Sunday, December 19, 2010

About me :)

I'm Christine :). I'm 16 years old, 17 in a week. I'm currently in Grade 12 at a Christian High school. I'm not really that great at anything. I've tried everything - guitar, piano, basketball, soccer, you name it. I quit almost everything when I was younger, and I regret it. I suppose I could take some of it up again, but right now I'm focusing on my future. I try to get decent grades, and plan to go onto university in the fall. I'm not quite sure what I want to go into- I keep switching back and forth between radiology and accounting. We'll see what happens with acceptances and such. I'm the quiet type. It's not that I'm shy - although I can be.

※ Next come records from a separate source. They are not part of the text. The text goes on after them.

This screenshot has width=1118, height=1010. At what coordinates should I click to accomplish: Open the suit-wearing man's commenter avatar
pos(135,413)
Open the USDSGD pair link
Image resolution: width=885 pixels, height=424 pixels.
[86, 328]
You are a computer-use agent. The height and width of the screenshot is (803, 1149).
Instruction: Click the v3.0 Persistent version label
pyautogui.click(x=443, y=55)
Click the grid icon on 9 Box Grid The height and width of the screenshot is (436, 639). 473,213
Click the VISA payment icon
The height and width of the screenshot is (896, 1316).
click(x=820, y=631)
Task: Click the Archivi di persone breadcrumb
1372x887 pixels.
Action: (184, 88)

As much as I don't want to admit it - I care way too much about what people think. It's not really that I'm self conscious, it's just that I - well I really don't know. It's just not my personality to act silly and obnoxious 24/7. Usually, I let people come to me, but recently I've come to realize that I need to show my feelings more, so I've been trying to be more outgoing. I hate technology. Well, not technology itself, but how people use it. I hate that people talk over the internet and over texts and don't converse in person. But I suppose it's just the beginning of what's to come in the future. I better get used to it. My dream is to travel. Pretty much just to New Zealand or Australia. I plan to do a semester overseas there. I don't know why I want to so badly, I'm just so interested and intrigued by those countries. I like music. I pretty much listen to anything, it just depends on my mood. I watch WAY too much TV. I just like watching shows that take me to another world - shows that let me experience something that I wish I had. Because of this, I also like to read. But who has the time with school and such? Once I read a book, that's all I can think about, and can't focus on anything but that storyline. I love my family. My mom's pretty much the closest friend I have. I call myself a Christian, but I'm not that close with God. I'm realizing now that that's what is most important in life, and we're slowly becoming less distant.